# Alıştırmanın amacı
Ahit olayını anlatan metinde "İlimler, olayın ne" sözlerinden başlayıp "konusunda ittifak etmişlerdir." sözlerine kadar uzanan her şeyi hiçbir değişiklik yapmadan yazın.

Bu görüşte olanlar, “Her doğan çocuk fıtrat üzere doğar, sonra ebeveyni onu Yahudileştirir veya Hıristiyanlaştırır veya Mecûsileştirir” [18] hadisinin de görüşlerini desteklediğini söylerler.[19]
Selefin görüşü ise, olayın sembolik değil, hakikat üzere olduğu şeklindedir. Allah, insanların hepsini babalarının sulhlerinden çıkarıp onları amellerine göre kümelere ayırdı. Onlara insan suretini, konuşma ve düşünme kabiliyetini verdi. Sonra onlardan söz aldı ve kendilerini buna şahit tutarak bazı görüşlere göre şahit tutulanlar meleklerdir: “Ben sizin rabbiniz değil miyim?” diye sordu. Onlar da: “Evet (sen bizim rabbimizsin)” dediler. Sonra Allah; “Hesap gününde bizim bilgimiz yoktu.” diyerek mazeret ileri sürmeyesiniz diye yerleri, gökleri ve babanız Adem’i bu konuda şahitlik etmeğe çağırıyorum. Benden başka ibadete layık birinin bulunmadığını iyice belleyin. Bana herhangi bir şeyi ortak koşmayın. Verdiğiniz bu sözü size hatırlatacak peygamber ve kitap göndereceğim dedi. Buna bütün insanlar: “Şehadet ederiz ki, rabbimiz ve ilâhımız sadece sensin, senden başka rab ve ilah yoktur.” diye cevap verdiler. Allah, insanlardan bu ahdi aldıktan sonra onları yok etti.
Bazıları, -ki halk arasında da yaygın olan budur- insanların Allah’a bu şekilde söz vermelerinin ruhlar âleminde gerçekleştiğini söylerler. Bu görüşün hiç bir mesnedi yoktur. Konuşmanın nasıl meydana geldiği ve meselenin incelikleri bizim için gaybtır. Gaybın nasıllığı üzerinde durulmaz. Nassların bildirdiği kadarıyla yetinmek gerekir. Aslında bu gibi meseleler üzerinde aklî değerlendirmeler yapsak bile kesin bir sonuca varmamız mümkün değildir. Ayrıca belli bir karine bulunmadıkça nassları te’vil etmemiz, ya da temsili olduklarını söylememiz de tutarlı bir tavır değildir.
İlimler, olayın ne zaman meydana geldiği konusunda da ihtilaf etmişlerdir. Ancak temsilî olduğunu söylemeyenlerin tamamı, bu olayın Hz. Âdem hayattayken meydana geldiği konusunda ittifak etmişlerdir.

# Verilen bilgiler
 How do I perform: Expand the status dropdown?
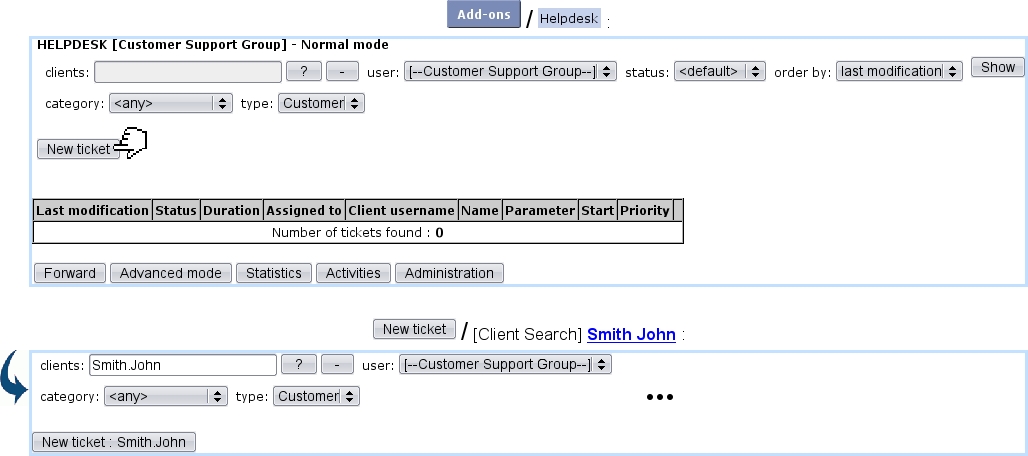[x=720, y=72]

# Görevin yanıtı
İlimler, olayın ne zaman meydana geldiği konusunda da ihtilaf etmişlerdir. Ancak temsilî olduğunu söylemeyenlerin tamamı, bu olayın Hz. Âdem hayattayken meydana geldiği konusunda ittifak etmişlerdir.